=== Work required ===
When the line containing "開発や製作 (260, 2430)" appears in the entries below, begin printing there and stop after the line containing "Identify the click"; print each of those lines exactly and no other line.

[Dataset entries]
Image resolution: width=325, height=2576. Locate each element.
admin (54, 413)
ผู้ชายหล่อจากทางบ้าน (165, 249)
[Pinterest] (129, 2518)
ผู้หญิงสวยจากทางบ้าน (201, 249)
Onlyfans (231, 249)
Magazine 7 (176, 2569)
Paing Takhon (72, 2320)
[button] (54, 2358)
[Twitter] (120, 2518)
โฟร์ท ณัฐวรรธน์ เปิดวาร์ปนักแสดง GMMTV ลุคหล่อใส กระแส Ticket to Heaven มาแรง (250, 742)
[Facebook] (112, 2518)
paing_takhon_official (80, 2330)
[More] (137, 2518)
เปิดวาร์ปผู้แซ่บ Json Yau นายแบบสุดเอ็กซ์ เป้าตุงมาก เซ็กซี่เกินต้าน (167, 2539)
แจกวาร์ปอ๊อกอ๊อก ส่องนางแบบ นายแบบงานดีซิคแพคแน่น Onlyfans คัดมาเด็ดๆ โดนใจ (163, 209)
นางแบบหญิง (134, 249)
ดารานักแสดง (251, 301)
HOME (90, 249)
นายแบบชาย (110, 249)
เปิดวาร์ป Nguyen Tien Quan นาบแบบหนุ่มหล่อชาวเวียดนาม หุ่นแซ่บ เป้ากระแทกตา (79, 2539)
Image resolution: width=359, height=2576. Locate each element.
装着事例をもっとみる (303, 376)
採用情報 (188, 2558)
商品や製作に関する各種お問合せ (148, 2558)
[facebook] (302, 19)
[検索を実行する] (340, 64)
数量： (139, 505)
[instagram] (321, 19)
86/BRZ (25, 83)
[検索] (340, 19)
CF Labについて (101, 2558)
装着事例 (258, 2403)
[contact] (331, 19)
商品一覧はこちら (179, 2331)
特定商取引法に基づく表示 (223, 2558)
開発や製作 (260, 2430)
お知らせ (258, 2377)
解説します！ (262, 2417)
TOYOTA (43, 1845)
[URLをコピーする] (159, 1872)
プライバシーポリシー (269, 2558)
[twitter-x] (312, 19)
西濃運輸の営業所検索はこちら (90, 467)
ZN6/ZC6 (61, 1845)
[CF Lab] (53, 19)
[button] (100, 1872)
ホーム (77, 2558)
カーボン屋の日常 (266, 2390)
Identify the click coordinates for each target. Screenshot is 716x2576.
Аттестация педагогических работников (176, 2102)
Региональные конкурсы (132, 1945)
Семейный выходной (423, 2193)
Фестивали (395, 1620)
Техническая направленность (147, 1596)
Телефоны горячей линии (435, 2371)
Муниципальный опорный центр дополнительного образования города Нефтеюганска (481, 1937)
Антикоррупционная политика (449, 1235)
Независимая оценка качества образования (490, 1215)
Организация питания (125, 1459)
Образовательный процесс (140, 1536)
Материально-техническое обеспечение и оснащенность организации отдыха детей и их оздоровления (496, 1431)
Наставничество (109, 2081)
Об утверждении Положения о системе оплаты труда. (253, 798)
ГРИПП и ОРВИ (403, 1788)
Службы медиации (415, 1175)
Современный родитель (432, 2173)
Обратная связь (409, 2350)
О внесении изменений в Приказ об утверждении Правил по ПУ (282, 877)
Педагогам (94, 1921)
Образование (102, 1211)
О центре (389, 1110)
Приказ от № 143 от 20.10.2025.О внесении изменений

=== Answer ===
開発や製作 (260, 2430)
お知らせ (258, 2377)
解説します！ (262, 2417)
TOYOTA (43, 1845)
[URLをコピーする] (159, 1872)
プライバシーポリシー (269, 2558)
[twitter-x] (312, 19)
西濃運輸の営業所検索はこちら (90, 467)
ZN6/ZC6 (61, 1845)
[CF Lab] (53, 19)
[button] (100, 1872)
ホーム (77, 2558)
カーボン屋の日常 (266, 2390)
Identify the click coordinates for each target. Screenshot is 716x2576.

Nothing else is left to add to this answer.